Les fours à chaux, vestiges du passé, sont là pour nous démontrer que l’homme s’était servi de ce qu’il avait sous la main. Sauf que la majorité de ces joyaux architecturaux sont laissés sans entretien, à l’image du four à chaux du village de Poste-de-Flacq, bâti au milieu du 19e siècle, qui se dégrade, pierre après pierre, en menaçant de s’effondrer sous l’effet de fissures profondes causées par les pilleurs sans scrupule et les racines d’arbres qui l’ont envahi. Aucun député de la circonscription ne monte au créneau, avec la collaboration de la police, pour mettre hors d’état de nuire les auteurs de ces basses besognes et réclamer un plan de réhabilitation qui permettra aux visiteurs de contempler dans les meilleures conditions le magnifique paysage…
Bordé par une végétation luxuriante et des étendues sauvages, le village de Poste-de-Flacq est une escale de sérénité et de charme authentique. La rivière, qui serpente à travers la plaine, apporte avec elle une fraîcheur incomparable. En se promenant, on tombe inévitablement sur des ruines mystérieuses, témoins silencieux d’une époque révolue. Le four à chaux désaffecté, situé à proximité du débarcadère, en est un parfait exemple. Chaque pierre taillée, chaque coin érodé porte les marques du temps, et rappellent la richesse de ce patrimoine.
Les chaufourniers alternaient les lits de pierre et de charbon pour le remplir au maximum, et du bois de filaos pour la plupart du temps, était apportée au pied de l’édifice pour assurer la mise à feu. Le chaufournier avait alors pour mission de toujours le maintenir à une température entre 800 et 1000 degrés centigrades en gardant le four rempli et en le réapprovisionnant en pierres calcaires tout en entretenant le feu. Une fois la cuisson faite, la chaux était récupérée grâce à l’ouverture basse du four, puis elle était refroidie et mise en baril. Un lieu chargé d’histoire qui aurait pu et dû devenir une véritable attraction touristique, d’autant que du haut de la tour, il y a une vue imprenable sur la côte est.

== Données enregistrées ==
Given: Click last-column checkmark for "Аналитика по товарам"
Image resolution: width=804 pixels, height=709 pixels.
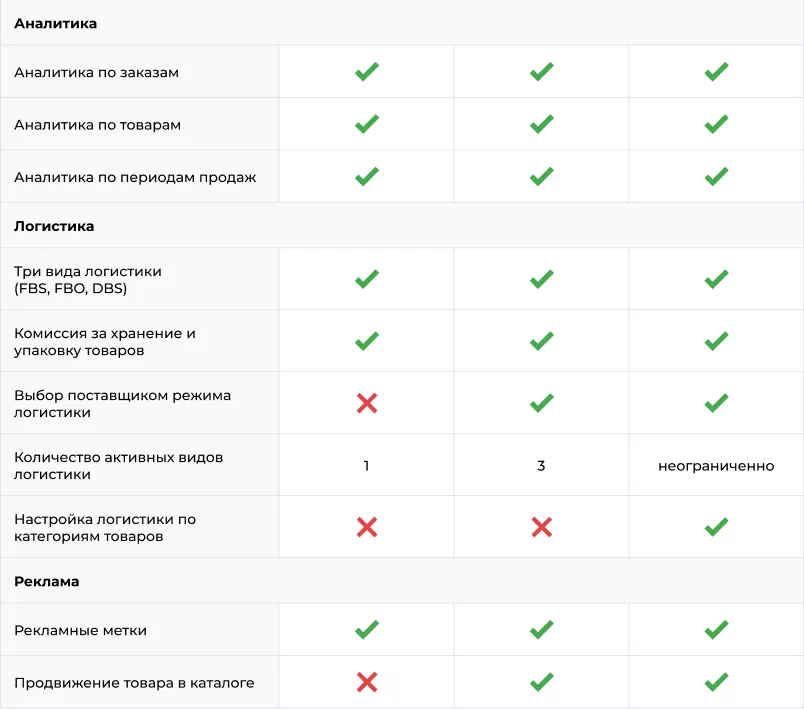Looking at the screenshot, I should point(716,124).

== Consignes ==
#1 D'après le texte sur le four à chaux, énumérez les opérations que subissait la chaux une fois la cuisson faite.
#2 Recopiez mot pour mot le passage du texte sur le four à chaux qui commence par les mots « Les chaufourniers alternaient » et se termine par « la côte est. ».

== Corrigé des exercices ==
#1 La chaux était récupérée grâce à l'ouverture basse du four, puis refroidie, puis mise en baril.

#2
Les chaufourniers alternaient les lits de pierre et de charbon pour le remplir au maximum, et du bois de filaos pour la plupart du temps, était apportée au pied de l’édifice pour assurer la mise à feu. Le chaufournier avait alors pour mission de toujours le maintenir à une température entre 800 et 1000 degrés centigrades en gardant le four rempli et en le réapprovisionnant en pierres calcaires tout en entretenant le feu. Une fois la cuisson faite, la chaux était récupérée grâce à l’ouverture basse du four, puis elle était refroidie et mise en baril. Un lieu chargé d’histoire qui aurait pu et dû devenir une véritable attraction touristique, d’autant que du haut de la tour, il y a une vue imprenable sur la côte est.